Required work. In the records below, find the line that contains "Given: Go to Home in the breadcrumb" and the line that contains "Screen dimensions: 927x630", then retype exactly those two lines and every line between them.

Record set.

══════════════════════════════

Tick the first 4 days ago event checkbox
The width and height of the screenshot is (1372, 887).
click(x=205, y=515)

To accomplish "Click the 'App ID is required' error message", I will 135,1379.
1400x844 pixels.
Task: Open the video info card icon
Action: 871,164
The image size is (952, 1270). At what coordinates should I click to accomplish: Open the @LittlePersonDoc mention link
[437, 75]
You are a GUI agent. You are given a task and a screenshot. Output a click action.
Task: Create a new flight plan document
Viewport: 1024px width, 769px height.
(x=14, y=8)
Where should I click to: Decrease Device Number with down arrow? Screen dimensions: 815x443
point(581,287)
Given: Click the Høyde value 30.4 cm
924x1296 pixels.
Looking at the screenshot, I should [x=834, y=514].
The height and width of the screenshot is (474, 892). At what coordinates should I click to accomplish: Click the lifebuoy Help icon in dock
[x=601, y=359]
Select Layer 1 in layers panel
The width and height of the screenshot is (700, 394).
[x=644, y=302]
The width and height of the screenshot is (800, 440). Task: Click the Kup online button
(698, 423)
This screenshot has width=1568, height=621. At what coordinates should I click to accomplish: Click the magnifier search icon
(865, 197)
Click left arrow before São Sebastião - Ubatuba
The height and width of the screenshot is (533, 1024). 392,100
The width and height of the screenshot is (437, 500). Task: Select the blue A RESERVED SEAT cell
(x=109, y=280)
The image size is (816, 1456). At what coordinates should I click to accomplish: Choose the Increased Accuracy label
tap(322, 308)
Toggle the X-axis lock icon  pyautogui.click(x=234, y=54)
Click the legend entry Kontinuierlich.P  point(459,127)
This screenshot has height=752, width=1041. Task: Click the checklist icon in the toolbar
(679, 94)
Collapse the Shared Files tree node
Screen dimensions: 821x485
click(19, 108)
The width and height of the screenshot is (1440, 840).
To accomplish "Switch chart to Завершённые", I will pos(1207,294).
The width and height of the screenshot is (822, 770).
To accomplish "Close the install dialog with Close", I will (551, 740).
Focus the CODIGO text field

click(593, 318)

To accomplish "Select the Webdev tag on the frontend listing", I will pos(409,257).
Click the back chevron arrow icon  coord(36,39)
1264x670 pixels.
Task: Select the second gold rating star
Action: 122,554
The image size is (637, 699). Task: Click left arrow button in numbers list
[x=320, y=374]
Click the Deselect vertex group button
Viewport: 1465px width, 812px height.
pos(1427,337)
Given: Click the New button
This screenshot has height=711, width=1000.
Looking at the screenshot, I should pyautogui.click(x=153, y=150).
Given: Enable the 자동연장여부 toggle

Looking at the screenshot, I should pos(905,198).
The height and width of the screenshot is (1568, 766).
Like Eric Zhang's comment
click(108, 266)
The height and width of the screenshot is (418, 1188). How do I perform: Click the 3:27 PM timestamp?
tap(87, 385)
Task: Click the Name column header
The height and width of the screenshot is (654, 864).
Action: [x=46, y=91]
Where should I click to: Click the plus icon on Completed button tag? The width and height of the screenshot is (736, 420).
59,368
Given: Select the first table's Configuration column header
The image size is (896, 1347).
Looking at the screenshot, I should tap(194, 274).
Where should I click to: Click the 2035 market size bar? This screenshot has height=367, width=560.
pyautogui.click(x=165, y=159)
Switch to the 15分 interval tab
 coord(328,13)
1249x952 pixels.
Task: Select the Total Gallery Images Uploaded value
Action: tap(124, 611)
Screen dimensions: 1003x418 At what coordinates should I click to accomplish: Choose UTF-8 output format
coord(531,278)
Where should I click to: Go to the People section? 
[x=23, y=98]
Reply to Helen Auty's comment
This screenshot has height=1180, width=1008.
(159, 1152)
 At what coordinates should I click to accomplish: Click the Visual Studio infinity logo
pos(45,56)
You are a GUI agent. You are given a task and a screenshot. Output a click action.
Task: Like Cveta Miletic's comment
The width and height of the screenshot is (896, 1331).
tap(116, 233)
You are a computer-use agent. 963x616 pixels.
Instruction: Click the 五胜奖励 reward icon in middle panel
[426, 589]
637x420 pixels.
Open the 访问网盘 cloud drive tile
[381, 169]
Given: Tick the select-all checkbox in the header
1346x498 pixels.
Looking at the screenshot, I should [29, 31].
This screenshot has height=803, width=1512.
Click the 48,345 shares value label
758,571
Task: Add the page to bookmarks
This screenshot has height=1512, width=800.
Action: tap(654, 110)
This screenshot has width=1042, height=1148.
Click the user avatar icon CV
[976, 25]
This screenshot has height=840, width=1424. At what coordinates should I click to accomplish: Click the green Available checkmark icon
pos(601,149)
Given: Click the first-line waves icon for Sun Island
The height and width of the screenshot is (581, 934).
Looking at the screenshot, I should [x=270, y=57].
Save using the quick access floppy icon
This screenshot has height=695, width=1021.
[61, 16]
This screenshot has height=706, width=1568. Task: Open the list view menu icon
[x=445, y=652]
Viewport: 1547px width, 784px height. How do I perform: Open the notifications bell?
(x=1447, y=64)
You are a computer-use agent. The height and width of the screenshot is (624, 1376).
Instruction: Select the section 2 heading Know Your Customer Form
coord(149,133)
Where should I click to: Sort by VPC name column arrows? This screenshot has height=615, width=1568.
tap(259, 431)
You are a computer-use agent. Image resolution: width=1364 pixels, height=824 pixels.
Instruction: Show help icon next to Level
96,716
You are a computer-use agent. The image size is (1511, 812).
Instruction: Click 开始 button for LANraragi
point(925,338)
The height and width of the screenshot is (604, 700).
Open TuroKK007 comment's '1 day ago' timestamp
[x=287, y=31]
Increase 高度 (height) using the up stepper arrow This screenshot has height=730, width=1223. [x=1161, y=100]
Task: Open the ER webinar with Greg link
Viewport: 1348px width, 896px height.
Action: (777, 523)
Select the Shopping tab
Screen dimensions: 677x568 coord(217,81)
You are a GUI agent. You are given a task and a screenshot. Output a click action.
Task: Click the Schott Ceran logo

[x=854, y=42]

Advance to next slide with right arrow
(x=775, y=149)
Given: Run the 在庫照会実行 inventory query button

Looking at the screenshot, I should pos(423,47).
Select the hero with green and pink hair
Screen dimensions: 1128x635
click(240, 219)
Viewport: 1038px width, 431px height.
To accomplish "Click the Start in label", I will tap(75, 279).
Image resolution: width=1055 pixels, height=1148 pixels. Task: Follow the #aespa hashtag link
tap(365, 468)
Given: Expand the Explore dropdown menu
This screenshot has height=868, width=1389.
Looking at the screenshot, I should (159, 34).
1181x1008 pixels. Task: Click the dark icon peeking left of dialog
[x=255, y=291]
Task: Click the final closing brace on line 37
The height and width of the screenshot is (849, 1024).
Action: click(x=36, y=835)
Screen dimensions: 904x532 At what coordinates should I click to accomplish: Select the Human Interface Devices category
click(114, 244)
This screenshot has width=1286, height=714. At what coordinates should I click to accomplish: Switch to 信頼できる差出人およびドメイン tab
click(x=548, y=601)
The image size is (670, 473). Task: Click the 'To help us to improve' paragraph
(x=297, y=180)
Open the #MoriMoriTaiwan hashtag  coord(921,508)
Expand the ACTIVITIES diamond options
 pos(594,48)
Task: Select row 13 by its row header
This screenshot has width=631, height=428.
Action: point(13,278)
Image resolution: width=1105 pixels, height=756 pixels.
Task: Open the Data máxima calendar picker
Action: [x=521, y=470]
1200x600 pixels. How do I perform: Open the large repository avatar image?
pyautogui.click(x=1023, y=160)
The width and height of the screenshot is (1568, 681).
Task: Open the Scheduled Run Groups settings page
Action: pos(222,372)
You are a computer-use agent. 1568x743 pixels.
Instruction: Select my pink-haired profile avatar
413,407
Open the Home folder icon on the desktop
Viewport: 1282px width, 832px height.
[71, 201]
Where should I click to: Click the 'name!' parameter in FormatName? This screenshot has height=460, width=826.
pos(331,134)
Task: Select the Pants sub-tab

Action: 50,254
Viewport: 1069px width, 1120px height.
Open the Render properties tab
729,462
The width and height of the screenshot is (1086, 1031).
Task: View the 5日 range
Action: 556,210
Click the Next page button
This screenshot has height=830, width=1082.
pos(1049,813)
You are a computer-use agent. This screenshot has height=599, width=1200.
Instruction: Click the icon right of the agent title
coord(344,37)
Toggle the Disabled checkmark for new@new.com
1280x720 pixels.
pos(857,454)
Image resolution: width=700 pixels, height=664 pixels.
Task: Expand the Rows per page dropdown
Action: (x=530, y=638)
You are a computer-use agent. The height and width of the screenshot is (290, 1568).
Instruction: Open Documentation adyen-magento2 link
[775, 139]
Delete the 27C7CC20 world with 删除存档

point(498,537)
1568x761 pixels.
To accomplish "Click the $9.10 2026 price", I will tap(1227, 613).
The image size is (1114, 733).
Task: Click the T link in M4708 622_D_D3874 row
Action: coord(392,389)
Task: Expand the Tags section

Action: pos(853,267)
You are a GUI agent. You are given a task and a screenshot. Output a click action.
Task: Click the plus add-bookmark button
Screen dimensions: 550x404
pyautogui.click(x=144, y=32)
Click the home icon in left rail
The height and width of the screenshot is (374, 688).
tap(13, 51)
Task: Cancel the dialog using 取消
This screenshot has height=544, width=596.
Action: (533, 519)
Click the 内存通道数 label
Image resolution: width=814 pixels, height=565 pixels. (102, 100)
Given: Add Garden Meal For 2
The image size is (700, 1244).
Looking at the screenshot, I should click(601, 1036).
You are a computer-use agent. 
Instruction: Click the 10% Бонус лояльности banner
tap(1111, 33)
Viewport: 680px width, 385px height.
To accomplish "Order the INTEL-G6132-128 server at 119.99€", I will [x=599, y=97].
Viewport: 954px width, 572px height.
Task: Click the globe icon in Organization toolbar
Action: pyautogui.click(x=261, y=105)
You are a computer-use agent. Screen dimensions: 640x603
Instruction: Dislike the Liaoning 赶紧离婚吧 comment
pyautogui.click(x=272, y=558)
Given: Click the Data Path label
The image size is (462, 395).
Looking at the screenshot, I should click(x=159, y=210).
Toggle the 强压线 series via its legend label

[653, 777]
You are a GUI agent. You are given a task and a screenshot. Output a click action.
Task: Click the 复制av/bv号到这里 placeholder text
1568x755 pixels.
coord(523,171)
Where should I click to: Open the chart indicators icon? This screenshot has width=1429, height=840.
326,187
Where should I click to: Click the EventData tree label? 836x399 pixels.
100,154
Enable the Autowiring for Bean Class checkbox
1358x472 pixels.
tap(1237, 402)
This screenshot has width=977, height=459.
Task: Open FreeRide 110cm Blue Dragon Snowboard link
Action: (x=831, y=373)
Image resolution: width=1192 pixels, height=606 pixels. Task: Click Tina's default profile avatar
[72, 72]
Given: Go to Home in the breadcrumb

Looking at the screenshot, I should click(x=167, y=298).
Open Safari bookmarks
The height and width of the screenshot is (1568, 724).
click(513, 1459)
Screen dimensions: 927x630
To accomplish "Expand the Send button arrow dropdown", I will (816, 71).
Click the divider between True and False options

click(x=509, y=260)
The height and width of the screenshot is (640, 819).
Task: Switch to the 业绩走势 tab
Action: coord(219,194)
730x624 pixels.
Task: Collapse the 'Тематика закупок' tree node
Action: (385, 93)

══════════════════════════════

Result.
Given: Go to Home in the breadcrumb

Looking at the screenshot, I should click(x=167, y=298).
Open Safari bookmarks
The height and width of the screenshot is (1568, 724).
click(513, 1459)
Screen dimensions: 927x630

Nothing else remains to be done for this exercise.